Palm Harbor, Florida - Kay Rogers is used to her cat bringing home all sorts of souvenirs from her hunting trips, but the latest catch was something quite special.

Rogers' cat came back home with an unlikely surprise (stock image).
Rogers' cat came back home with an unlikely surprise (stock image).  © 123rf/ Partsey Galyna

Her cat proudly presented her with a rare two-headed southern black racer snake. 

"She brings us presents all the time. This day, my daughter sent me a message. 'Mom, she brought in a snake and it has two heads,'" Rogers told ABC Action News. 

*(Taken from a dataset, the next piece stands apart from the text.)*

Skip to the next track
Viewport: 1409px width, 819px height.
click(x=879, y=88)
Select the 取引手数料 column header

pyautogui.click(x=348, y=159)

Apparently, her kitten brought the strange catch in through the doggy door and placed it on the carpet. 

Rogers' 13-year-old daughter, Avery, preserved the unusual animal in a plastic container so she could take a closer look.

Rogers had never seen a creature quite like this before, but the reptile specialists of the Florida Fish and Wildlife Conservation Commission were quick to offer guidance.

Two-headed snakes rarely survive

Two-headed snakes are very rare and often don't survive in the wild.
Two-headed snakes are very rare and often don't survive in the wild.  © Facebook / @ FWC Fish and Wildlife Research Institute

The FWC shared the story on Facebook: "Two-headed snakes are unlikely to survive in the wild as the two brains make different decisions that inhibit the ability to feed or escape from predators."

The condition, called bicephaly, is rare but "happens during embryo development when two monozygotic twins failed to separate, leaving the heads conjoined onto a single body," officials explained.

Many users were fascinated by the phenomenon. 

"The snake is so cute! Thanks for taking care of it and making sure it survives . Though it’s sad it can’t live in the wild," one wrote.

"Too cool. Glad it’s safe and can be studied," another said.

While Rogers set up a habitat in her home for the two-headed reptile, she decided that the snake would be in hands with the FWC staff, where it is currently being taken care of.